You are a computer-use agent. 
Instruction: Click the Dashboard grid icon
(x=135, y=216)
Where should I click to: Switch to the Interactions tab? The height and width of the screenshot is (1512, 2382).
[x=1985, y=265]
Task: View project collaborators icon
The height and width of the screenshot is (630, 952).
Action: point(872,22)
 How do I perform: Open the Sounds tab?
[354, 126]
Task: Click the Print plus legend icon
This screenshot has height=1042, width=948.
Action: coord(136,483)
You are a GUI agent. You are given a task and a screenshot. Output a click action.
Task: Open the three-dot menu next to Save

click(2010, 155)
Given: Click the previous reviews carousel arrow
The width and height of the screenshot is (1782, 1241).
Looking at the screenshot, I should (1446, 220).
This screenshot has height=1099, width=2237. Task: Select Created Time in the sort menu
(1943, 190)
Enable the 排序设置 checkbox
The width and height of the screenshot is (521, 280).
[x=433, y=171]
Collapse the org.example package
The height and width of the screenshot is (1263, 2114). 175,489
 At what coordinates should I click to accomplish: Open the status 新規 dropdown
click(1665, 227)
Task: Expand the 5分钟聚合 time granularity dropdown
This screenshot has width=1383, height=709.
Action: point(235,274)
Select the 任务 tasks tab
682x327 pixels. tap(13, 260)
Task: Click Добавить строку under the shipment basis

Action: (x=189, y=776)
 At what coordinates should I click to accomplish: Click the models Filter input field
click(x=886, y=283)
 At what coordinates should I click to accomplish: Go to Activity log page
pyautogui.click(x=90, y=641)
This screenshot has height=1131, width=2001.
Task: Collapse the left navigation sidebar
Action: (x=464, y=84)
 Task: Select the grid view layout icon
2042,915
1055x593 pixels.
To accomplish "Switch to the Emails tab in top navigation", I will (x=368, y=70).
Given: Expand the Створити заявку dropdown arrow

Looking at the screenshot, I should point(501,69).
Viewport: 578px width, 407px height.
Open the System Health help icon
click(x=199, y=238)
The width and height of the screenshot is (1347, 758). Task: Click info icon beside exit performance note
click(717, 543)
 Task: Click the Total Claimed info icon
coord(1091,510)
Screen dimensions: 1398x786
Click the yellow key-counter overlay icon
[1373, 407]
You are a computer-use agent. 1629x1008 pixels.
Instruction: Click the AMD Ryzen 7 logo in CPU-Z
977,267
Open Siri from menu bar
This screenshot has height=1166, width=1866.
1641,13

[Your instructions]: Nothing but a number belongs in the answer: the number of lines above that contain "computer".

[Answer to the exercise]: 2